> _Selected text_:
++++++++++++++++++++
Semaglutide is famous for weight loss. The SELECT trial's cardiovascular outcome data is the part of its evidence base that actually matters for longevity — and it's the least discussed.
Semaglutide became a household name for weight loss. The trial that matters most for longevity medicine measured something else entirely.
Semaglutide is FDA-approved for type 2 diabetes and, in higher-dose formulations, for chronic weight management — not for any longevity indication. Its relevance to longevity medicine comes from a separate body of evidence: the GLP-1 receptor agonist class's cardiovascular outcome data, most notably the SELECT trial (2023), which reported a pooled hazard ratio of 0.80 for major adverse cardiovascular events. That's a hard clinical outcome — not a surrogate marker like a blood test value — measured in a population that wasn't selected for diabetes.
Weight loss is a surrogate outcome — it's plausible that it contributes to better health, but it isn't itself a hard clinical endpoint like death or heart attack. The SELECT trial's MACE outcome is exactly the kind of evidence the longevity field is generally missing: a Phase III randomized trial with a hard outcome, in a broad population. This is precisely why GLP-1 agonists carry Geroevidence's Strong evidence tier — the highest tier on the platform's four-level ladder — while compounds with far more public attention, like NMN or senolytics, remain at Emerging.
A reduced cardiovascular event rate is not the same claim as "extends lifespan" or "treats aging." Gastrointestinal side effects are the most commonly reported; rare but serious risks identified in approved indications include pancreatitis and gallbladder disease, with long-term safety data continuing to accumulate as the drug class is more widely prescribed. "Anti-aging drug" is a framing applied by commentary and media, not an FDA-recognized indication or a claim Geroevidence makes.
The most commercially famous drug in the longevity-adjacent space also happens to have the strongest hard-outcome trial evidence of any compound Geroevidence tracks — but that evidence is about cardiovascular events, not aging itself. Whether GLP-1 agonists end up reshaping how the field thinks about pharmacological longevity intervention is a live question; what's already settled is the SELECT trial's outcome data, which stands on its own regardless of how the "anti-aging" framing evolves.
++++++++++++++++++++
[Stored data]

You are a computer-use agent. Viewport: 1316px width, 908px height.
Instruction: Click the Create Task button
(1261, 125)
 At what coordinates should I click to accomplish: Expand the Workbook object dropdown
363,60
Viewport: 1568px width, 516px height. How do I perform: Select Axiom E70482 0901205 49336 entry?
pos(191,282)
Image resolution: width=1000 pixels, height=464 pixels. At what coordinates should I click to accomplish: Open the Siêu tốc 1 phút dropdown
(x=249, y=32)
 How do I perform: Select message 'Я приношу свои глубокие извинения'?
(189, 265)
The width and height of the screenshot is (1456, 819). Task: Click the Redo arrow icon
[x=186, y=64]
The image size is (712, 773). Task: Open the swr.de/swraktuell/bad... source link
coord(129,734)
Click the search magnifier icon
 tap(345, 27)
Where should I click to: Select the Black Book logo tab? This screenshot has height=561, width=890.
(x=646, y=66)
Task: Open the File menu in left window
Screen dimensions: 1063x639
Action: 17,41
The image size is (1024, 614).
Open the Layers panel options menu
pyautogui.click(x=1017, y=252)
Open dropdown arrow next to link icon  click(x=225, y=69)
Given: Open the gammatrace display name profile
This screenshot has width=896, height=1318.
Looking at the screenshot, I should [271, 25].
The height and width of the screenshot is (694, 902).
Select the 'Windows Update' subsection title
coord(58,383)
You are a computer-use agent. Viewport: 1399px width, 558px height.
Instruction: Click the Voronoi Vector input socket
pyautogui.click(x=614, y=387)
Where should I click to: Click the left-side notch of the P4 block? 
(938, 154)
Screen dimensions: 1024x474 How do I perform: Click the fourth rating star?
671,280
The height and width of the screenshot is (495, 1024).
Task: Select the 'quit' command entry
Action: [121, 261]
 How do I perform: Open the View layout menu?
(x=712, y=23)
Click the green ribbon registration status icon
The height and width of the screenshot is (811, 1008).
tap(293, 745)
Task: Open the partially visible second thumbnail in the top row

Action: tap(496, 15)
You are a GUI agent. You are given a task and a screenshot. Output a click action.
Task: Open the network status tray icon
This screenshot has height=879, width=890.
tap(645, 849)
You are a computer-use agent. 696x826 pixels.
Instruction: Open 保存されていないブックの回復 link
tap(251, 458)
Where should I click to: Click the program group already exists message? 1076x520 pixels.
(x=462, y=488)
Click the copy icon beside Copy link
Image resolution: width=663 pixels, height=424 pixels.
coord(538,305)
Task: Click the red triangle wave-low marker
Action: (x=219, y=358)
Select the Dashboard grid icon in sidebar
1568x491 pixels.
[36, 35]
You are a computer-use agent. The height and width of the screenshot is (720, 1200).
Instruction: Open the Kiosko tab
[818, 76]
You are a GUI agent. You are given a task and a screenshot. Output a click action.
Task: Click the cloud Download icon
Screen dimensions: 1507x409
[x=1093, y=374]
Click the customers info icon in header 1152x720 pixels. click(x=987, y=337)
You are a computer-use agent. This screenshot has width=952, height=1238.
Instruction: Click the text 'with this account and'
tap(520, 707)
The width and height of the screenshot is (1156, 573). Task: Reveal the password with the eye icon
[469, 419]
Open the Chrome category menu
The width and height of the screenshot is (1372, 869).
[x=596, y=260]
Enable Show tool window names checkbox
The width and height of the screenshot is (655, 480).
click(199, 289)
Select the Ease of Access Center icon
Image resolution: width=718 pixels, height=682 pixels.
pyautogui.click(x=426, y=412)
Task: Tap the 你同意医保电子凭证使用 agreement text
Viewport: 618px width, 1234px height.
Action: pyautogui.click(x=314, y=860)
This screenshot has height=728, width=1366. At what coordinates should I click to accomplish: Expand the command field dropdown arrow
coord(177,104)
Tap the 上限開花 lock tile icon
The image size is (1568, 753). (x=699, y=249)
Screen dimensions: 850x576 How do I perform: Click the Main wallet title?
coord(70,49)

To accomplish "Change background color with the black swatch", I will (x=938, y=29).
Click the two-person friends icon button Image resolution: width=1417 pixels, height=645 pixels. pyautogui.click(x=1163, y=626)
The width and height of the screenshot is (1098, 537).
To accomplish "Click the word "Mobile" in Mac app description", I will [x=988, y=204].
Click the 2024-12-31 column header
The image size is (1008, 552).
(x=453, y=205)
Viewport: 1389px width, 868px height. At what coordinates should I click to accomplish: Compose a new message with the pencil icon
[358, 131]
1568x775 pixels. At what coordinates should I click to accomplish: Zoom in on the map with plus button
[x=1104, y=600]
++++++++++++++++++++
> _What is required_: Reproduce the passage of the semaglutide text above word for word, from "Semaglutide is FDA-approved" up to and including "selected for diabetes.".

> _Answer_:
Semaglutide is FDA-approved for type 2 diabetes and, in higher-dose formulations, for chronic weight management — not for any longevity indication. Its relevance to longevity medicine comes from a separate body of evidence: the GLP-1 receptor agonist class's cardiovascular outcome data, most notably the SELECT trial (2023), which reported a pooled hazard ratio of 0.80 for major adverse cardiovascular events. That's a hard clinical outcome — not a surrogate marker like a blood test value — measured in a population that wasn't selected for diabetes.